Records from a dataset

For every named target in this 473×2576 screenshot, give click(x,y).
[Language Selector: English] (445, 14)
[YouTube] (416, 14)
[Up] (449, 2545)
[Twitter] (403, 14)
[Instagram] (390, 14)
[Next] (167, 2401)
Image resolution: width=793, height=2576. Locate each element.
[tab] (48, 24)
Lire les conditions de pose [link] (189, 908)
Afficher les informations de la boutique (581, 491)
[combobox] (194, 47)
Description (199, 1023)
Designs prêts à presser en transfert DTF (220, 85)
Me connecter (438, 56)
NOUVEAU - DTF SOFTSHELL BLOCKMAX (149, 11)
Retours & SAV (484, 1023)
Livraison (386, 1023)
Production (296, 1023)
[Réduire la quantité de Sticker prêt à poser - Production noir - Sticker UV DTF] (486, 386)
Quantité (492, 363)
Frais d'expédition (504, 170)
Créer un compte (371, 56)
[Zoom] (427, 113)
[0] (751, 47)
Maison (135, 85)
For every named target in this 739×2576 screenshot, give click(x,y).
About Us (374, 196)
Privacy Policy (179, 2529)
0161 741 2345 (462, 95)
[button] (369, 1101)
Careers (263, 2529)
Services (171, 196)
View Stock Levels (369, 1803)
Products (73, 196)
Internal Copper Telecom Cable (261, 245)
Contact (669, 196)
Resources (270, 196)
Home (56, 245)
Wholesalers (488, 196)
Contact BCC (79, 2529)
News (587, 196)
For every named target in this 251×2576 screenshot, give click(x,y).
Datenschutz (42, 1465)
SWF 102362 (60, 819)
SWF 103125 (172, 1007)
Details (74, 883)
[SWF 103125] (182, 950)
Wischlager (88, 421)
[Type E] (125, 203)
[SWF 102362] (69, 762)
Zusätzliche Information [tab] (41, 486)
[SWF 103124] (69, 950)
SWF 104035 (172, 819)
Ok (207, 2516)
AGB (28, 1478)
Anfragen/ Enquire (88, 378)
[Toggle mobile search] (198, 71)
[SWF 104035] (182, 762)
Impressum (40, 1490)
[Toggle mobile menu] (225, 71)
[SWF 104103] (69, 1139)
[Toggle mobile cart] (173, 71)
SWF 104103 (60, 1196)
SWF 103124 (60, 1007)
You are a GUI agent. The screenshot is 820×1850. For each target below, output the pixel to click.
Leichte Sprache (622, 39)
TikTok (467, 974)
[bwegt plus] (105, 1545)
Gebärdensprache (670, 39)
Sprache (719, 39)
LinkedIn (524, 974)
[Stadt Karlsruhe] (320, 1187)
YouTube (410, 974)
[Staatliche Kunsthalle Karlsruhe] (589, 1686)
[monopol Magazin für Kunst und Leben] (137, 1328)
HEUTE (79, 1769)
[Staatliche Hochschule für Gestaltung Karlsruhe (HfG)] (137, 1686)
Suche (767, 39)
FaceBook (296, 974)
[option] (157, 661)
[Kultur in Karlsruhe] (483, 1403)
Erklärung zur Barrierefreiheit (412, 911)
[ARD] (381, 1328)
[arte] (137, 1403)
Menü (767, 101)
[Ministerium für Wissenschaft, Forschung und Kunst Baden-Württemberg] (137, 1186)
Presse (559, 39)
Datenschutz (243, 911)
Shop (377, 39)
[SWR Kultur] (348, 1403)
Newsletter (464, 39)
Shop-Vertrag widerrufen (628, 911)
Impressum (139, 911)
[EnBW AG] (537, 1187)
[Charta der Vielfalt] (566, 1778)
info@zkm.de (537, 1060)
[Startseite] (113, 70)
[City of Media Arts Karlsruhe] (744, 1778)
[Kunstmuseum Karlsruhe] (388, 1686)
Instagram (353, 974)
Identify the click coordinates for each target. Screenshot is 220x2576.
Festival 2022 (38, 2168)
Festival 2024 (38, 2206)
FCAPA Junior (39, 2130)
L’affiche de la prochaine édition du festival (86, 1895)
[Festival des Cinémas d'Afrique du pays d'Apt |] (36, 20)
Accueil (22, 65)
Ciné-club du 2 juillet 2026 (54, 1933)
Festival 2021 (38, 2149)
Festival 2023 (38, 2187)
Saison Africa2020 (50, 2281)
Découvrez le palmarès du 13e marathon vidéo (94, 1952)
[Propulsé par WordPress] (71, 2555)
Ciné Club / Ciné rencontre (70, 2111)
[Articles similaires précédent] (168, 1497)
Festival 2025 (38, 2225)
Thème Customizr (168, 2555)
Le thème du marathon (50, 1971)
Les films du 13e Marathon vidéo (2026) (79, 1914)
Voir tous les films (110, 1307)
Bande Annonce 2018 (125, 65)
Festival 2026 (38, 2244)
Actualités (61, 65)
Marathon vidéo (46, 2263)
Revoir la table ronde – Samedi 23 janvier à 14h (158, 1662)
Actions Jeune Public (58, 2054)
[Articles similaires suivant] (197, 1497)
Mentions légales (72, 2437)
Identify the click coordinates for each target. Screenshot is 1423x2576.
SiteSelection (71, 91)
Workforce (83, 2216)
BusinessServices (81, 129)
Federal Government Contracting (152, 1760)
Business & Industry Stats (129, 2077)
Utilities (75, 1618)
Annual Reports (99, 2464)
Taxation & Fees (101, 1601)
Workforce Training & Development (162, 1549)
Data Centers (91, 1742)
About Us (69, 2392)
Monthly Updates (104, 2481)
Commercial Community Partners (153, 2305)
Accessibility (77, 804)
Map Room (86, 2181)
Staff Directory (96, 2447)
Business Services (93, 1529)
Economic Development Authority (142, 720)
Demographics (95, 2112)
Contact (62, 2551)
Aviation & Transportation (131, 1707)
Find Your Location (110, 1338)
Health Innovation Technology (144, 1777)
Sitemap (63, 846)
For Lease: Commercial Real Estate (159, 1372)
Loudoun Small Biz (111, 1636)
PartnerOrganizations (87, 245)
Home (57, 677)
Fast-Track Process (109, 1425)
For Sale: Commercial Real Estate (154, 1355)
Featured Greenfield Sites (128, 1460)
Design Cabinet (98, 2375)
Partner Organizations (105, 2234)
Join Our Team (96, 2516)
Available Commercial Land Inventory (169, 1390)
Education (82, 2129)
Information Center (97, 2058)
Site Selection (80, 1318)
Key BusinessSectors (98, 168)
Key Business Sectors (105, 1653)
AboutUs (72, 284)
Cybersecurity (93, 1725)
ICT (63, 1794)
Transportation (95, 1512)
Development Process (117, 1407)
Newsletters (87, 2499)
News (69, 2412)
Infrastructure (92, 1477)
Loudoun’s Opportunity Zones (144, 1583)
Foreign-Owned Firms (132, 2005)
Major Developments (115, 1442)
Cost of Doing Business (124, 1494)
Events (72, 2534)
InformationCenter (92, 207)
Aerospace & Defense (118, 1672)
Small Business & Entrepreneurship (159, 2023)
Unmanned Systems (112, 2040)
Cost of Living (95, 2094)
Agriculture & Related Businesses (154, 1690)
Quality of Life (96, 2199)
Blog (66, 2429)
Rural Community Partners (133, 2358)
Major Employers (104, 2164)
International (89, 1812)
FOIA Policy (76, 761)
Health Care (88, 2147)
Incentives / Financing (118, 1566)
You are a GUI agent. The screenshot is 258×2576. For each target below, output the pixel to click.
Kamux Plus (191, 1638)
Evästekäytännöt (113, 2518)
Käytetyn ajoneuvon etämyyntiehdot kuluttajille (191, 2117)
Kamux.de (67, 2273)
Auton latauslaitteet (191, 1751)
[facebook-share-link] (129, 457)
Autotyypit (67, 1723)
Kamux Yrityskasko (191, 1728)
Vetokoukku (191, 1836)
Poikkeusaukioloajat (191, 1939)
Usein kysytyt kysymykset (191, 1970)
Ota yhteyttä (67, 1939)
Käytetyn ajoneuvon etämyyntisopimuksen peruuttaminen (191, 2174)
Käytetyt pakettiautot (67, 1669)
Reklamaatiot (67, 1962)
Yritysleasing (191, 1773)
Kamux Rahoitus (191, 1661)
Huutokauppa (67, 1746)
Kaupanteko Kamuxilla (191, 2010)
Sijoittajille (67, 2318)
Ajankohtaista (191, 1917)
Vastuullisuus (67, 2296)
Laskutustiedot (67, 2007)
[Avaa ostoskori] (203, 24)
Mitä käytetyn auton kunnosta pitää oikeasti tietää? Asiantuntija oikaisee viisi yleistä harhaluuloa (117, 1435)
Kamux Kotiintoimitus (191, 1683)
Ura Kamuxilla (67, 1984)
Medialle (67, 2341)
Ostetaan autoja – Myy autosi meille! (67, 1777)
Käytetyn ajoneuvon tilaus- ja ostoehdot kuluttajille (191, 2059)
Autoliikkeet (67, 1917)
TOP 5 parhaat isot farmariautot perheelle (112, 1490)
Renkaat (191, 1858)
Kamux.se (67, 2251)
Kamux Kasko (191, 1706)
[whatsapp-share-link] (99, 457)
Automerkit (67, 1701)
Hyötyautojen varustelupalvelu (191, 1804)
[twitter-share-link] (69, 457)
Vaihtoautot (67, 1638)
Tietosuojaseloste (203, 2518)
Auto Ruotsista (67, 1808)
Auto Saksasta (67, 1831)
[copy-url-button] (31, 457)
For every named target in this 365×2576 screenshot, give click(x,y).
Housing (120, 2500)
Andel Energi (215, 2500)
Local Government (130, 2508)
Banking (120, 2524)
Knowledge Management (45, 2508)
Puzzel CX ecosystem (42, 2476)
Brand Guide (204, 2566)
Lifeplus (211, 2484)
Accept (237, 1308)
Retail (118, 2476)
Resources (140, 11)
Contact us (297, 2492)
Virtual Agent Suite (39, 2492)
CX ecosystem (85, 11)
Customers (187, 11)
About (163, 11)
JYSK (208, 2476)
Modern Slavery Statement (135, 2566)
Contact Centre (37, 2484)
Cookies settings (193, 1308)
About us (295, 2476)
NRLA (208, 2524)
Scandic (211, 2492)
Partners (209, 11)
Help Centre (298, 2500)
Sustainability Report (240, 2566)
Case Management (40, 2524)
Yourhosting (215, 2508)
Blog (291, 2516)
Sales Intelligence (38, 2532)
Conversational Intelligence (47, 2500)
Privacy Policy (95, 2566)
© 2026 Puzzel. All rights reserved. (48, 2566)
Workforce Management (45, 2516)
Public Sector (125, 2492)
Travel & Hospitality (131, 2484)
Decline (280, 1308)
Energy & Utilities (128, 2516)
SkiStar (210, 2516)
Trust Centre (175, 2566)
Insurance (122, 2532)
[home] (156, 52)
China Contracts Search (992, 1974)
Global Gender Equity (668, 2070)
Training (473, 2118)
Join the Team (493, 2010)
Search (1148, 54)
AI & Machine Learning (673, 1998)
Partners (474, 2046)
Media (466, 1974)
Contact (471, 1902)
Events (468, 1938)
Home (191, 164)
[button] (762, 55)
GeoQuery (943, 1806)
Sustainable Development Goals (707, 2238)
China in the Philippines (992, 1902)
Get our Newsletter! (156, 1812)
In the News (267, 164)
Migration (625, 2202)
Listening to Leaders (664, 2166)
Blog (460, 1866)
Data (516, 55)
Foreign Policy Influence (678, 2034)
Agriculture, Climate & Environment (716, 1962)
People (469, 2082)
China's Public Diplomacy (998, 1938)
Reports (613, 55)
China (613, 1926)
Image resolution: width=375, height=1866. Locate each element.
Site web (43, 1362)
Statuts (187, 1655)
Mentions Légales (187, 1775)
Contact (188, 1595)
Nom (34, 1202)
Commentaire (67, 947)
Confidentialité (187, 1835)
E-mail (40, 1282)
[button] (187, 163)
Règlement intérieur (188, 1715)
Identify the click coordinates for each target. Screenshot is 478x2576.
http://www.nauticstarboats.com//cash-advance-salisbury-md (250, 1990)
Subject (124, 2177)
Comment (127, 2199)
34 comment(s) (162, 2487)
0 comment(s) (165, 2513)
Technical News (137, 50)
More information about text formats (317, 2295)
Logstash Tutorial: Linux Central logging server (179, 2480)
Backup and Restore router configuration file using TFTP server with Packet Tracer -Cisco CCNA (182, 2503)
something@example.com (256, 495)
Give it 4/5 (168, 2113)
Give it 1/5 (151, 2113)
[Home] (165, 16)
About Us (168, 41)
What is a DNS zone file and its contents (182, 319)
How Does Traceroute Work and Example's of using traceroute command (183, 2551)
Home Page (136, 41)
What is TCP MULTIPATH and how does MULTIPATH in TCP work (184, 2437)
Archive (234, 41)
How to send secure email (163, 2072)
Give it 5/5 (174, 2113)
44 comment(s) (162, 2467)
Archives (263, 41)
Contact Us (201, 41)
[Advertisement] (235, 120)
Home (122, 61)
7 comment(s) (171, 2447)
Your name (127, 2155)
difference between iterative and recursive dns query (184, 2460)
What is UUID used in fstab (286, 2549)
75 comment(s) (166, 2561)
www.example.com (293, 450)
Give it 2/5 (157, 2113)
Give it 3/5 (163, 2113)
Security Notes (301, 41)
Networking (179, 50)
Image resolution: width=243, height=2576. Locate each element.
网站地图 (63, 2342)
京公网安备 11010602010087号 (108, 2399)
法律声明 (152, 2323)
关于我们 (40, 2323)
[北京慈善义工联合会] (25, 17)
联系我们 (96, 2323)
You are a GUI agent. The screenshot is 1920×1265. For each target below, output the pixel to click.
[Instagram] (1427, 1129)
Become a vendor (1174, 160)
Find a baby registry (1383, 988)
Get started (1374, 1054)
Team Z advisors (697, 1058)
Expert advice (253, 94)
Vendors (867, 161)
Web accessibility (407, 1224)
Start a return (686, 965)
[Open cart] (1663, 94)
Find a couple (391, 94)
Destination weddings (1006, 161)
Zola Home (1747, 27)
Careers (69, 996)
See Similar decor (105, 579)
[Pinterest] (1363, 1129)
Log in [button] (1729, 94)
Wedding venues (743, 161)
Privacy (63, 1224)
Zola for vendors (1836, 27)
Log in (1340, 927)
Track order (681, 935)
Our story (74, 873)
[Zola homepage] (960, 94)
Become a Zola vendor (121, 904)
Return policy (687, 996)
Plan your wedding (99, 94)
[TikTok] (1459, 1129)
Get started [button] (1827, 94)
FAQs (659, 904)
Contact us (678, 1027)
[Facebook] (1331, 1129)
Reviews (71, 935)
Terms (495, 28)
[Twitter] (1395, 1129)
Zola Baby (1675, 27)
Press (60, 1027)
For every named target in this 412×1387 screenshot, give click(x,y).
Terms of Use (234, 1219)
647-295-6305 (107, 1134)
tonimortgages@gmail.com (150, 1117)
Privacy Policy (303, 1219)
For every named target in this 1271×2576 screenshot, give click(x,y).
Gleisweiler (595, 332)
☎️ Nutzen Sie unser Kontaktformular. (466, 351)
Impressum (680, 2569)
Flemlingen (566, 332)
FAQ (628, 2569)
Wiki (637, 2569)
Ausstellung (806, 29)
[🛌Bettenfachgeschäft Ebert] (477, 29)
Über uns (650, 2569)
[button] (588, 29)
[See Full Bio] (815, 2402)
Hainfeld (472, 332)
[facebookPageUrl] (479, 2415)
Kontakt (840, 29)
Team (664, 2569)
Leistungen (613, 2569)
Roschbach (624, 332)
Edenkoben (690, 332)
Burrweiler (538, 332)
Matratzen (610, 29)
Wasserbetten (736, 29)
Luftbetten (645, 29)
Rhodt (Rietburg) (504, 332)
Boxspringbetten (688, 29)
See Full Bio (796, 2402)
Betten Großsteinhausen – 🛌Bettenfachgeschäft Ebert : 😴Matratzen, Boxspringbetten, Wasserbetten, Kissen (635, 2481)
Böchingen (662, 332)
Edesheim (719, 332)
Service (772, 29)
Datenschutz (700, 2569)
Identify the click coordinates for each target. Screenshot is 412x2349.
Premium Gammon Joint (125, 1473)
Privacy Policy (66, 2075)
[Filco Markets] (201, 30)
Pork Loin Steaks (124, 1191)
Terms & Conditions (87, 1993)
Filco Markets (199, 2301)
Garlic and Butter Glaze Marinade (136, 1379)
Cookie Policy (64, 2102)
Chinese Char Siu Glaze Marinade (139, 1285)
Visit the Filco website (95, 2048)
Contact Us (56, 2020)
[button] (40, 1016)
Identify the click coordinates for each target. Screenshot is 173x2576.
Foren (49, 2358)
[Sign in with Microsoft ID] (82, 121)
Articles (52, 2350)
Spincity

EXERCISE INSTRUCTIONS: All lines in the data above from the one with "Plan your wedding (99, 94)" through the one with "FAQ (628, 2569)" must be repeated exactly, and no others.

SOLUTION TO THE PROBLEM:
Plan your wedding (99, 94)
[TikTok] (1459, 1129)
Get started [button] (1827, 94)
FAQs (659, 904)
Contact us (678, 1027)
[Facebook] (1331, 1129)
Reviews (71, 935)
Terms (495, 28)
[Twitter] (1395, 1129)
Zola Baby (1675, 27)
Press (60, 1027)
For every named target in this 412×1387 screenshot, give click(x,y).
Terms of Use (234, 1219)
647-295-6305 (107, 1134)
tonimortgages@gmail.com (150, 1117)
Privacy Policy (303, 1219)
For every named target in this 1271×2576 screenshot, give click(x,y).
Gleisweiler (595, 332)
☎️ Nutzen Sie unser Kontaktformular. (466, 351)
Impressum (680, 2569)
Flemlingen (566, 332)
FAQ (628, 2569)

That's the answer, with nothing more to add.